Having once run into Mr Wolf, I was pondering what Berlin was like at the time, and we should not be surprised that it is still regarded as ‘the city of spies’, and that it continues to feature in espionage literature.

Given that context, it was no surprise to learn that Germany continues to be targeted by foreign spies. Over a week ago, German Interior minister Nancy Faeser launched the annual threat assessment of the German domestic intelligence service – which pinpoints Russia as well as China and Iran as the authors of multi-faceted attacks (disinformation, cyber-attacks, manipulation of people flows and racial tensions) on Germany, not to mention a recent spate of assassination attempts in Germany by Russia.  

Of great concern is the range of threats to Germany (the same is true in most other countries), from Russian operatives defenestrating enemies of Moscow, to plots to overthrow the German state by the far-right to Islamic terror (there are over 27000 known radicalised Islamists in Germany, and the threat of Islamic terror has been growing since the October 7 attack).

The tactics that the enemies of Europe (and democracy) are deploying are likely very different to those crafted by the likes of Markus Wolf. Espionage during the Cold War was motivated by a need for information, with plenty of proxy battles for influence taking place around the rest of the world.

Today, the aim seems to be outright destabilisation and provocation – from the multiple attacks on arms production facilities across Europe to an epidemic of coups d’état across Africa, to the waves of disinformation on our social media. There is also the impression that the US is being tied down in multiple conflicts around the world.

■ ■ ■

CHALLENGE: Could you extend the passage on espionage and the threats facing Germany, picking up after its last sentence?

RECORDS PROVIDED:

■ ■ ■

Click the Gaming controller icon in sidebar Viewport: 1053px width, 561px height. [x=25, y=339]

■ ■ ■

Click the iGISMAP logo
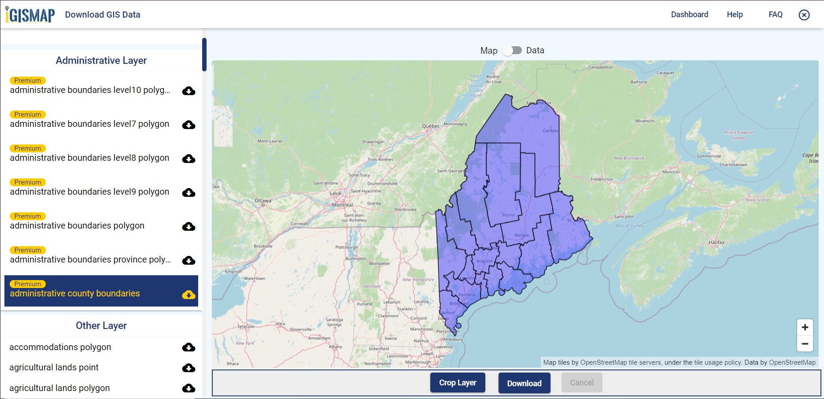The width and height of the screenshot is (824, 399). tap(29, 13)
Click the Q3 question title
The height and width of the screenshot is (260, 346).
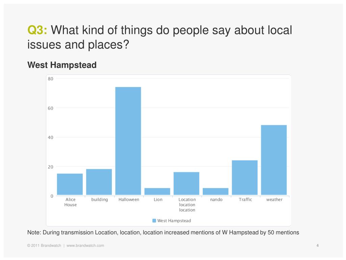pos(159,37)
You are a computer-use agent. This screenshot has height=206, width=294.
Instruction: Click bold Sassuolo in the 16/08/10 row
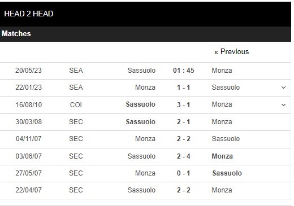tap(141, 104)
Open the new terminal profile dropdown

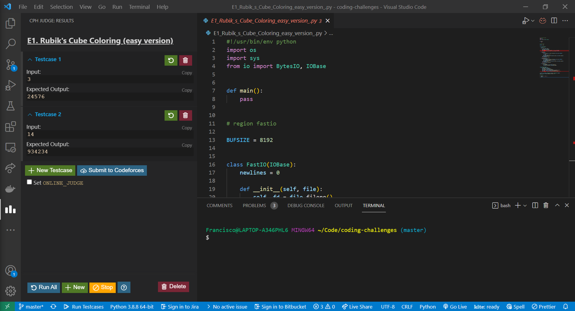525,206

■ ■ ■

ANSWER TO THIS EXERCISE:
Today, the eyes of the world are on Gaza and Ukraine – and we are bracing for a new Trump Presidency – perfect conditions to ramp up outright destabilization and provocation. The issue then, is what the EU and its member countries need to do.

The first is to confront the problem and bring it into the open. Nancy Faeser’s report is just one of a growing number from security services across Europe – in May the head of Britain’s GCHQ outlined a similar, urgent threat landscape. The second will be for governments to give security services larger budgets (a Trump presidency might help), and potentially, to allow them a more flexible modus operandi.

The new development relates to the new EU commission. Following last week’s meeting of heads of state, it now looks likely that Ursula von der Leyen will continue as president – and with Katja Kallas as foreign representative, the tone of the next commission will tilt from ‘Green Deal’ to ‘security’ and ‘strategic autonomy’. Defence infrastructure and innovation will become a key trend in the private investment industry (private equity and venture). Von der Leyen has already flagged that enormous amounts of capital will be required to support this, and given the failure of the EU to build out its capital markets union (CMU) this will be an immense challenge.

One element that might help, a little, is von der Leyen’s proposal to create an EU defence commissioner. If it does happen, it will run into two of the common problems that beset bright ideas in Brussels.

First the role of defence commissioner will need to be based on the reallocation of powers from other commissioners – some defence innovation and military logistics responsibilities from Thierry Breton’s department, transport and infrastructure from the Transport commissioner (Valean) and various other responsibilities from the foreign representative.

The second issue is that it might take some power from national defence ministries, but there is also a strong argument that they need to be better coordinated.

In that sense the new EU defence commissioner might reflect changes that John Healey (currently the shadow defence minister in the UK) wants to usher in – an office for value for money in the Ministry of Defence and a restructured defence command.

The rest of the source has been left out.